[Source excerpt]:
↓

6

I have an app that syncs data from a remote DB that users populate. Seems people copy and paste crap from a ton of different OS's and programs which can cause different hidden non ASCII values to be imported into the system.

For example I end up with this:

Artist:â â Ioco

This ends up getting sent back into system during sync and my JSON conversion furthers the problem and invalid characters in various places cause my app to crash.

How do I search for and clean out any of these invalid characters?

the Tin Man
  • 158,662
  • 42
  • 215
  • 303
Slee
  • 27,498
  • 52
  • 145
  • 243
  • In a nutshell: create a new mutable string, iterate over all characters, check if it's an ASCII character and if so, append it to a the string. –  Jun 15 '11 at 17:15
  • 17
    In 2011 there's really no excuse not to handle unicode properly (http://www.joelonsoftware.com/articles/Unicode.html). Remember that real people can and do have names like José or Müller or Jönsson or even Məmmədov or ბერიძე or 陈. – damian Jun 15 '11 at 17:27
  • 4
    This "crap" letters from other languages than English. You should try to figure out the right encoding to preserve the letters. – vikingosegundo Jun 15 '11 at 17:33
  • turns out it wasn't those characters but some hexadecimal values I could not see – Slee Jun 17 '11 at 13:23
  • 2
    Those 'hexadecimal values' that you can't see will be components of multi-byte (Unicode) characters that your software isn't handling properly. – damian Jun 18 '11 at 14:08

2 Answers2

23

While I strongly believe that supporting unicode is the right way to go, here's an example of how you can limit a string to only contain certain characters (in this case ASCII):

NSString *test = @"Olé, señor!";

NSMutableString *asciiCharacters = [NSMutableString string];
for (NSInteger i = 32; i < 127; i++)  {
    [asciiCharacters appendFormat:@"%c", i];
}

NSCharacterSet *nonAsciiCharacterSet = [[NSCharacterSet characterSetWithCharactersInString:asciiCharacters] invertedSet];

test = [[test componentsSeparatedByCharactersInSet:nonAsciiCharacterSet] componentsJoinedByString:@""];

NSLog(@"%@", test); // Prints @"Ol, seor!"

↑

[Supplied material]:
↓

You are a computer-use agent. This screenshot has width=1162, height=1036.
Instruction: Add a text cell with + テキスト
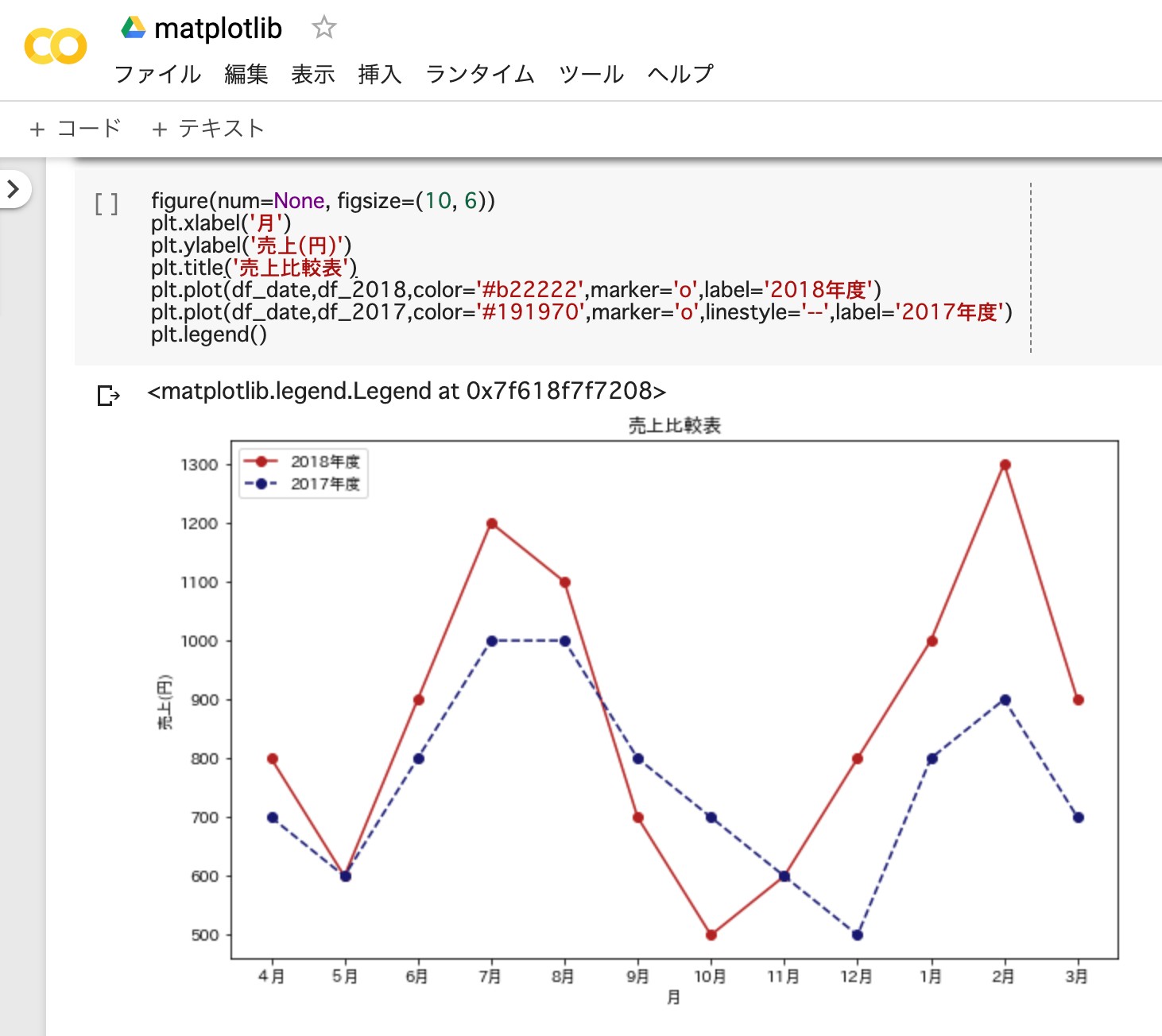click(207, 129)
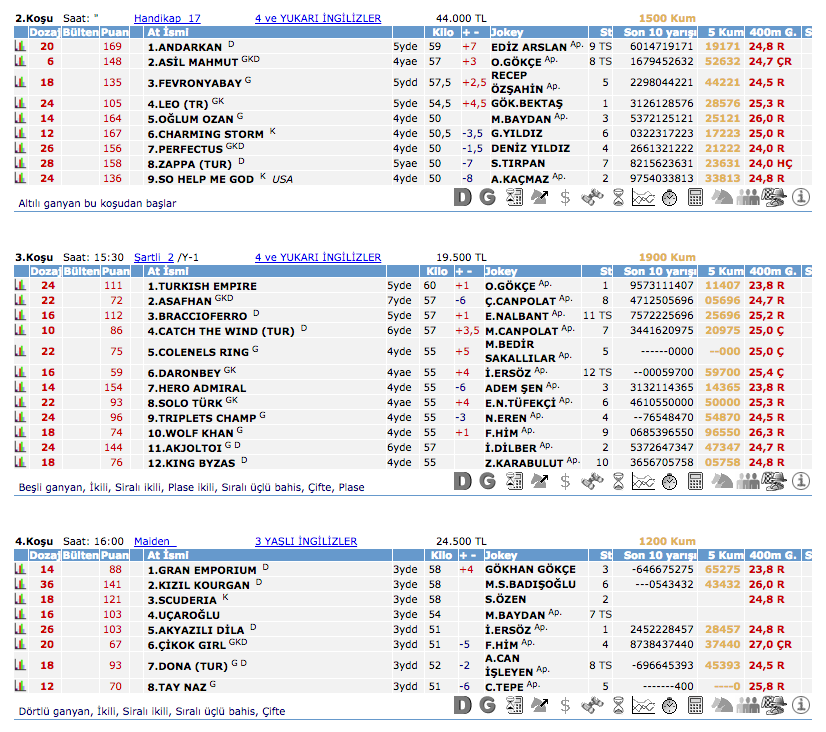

↑

Can you carry on the thread on stripping non-ASCII characters from a string, picking up right after its last line? The material comes from a different source than the thread on stripping non-ASCII characters.

[Output below]:
Cristik
  • 30,989
  • 25
  • 91
  • 127
Morten Fast
  • 6,322
  • 27
  • 36
  • 2
    No, because `stringByTrimmingCharactersInSet` only trims the ends of the string, and therefore won't remove all the characters. – Morten Fast Aug 15 '12 at 09:04
  • 1
    I agree that Unicode is the way to go. However in some cases this might still be valid. I have to generate QR Codes and I think that umlauts and the like are not ideal characters there. – Besi Apr 16 '14 at 13:30
  • Thanks, mate! This was brilliant. – Felipe Feb 16 '17 at 21:32
  • 1
    @Cristik: sorry for making the changes, you were right, they're best added as a separate answer. – NSGod Sep 04 '22 at 14:40
0

A simpler version of Morten Fast's answer:

NSString *test = @"Olé, señor!";

NSCharacterSet *nonAsciiCharacterSet = [[NSCharacterSet 
           characterSetWithRange:NSMakeRange(32, 127 - 32)] invertedSet];

test = [[test componentsSeparatedByCharactersInSet:nonAsciiCharacterSet] 
                          componentsJoinedByString:@""];

NSLog(@"%@", test); // Prints @"Ol, seor!"

Notably, this uses NSCharacterSet's +characterSetWithRange: method to simply specify the desired ASCII range rather than having to create a string, etc.

The results are identical, as comparing one to the other with isEqual: returns YES.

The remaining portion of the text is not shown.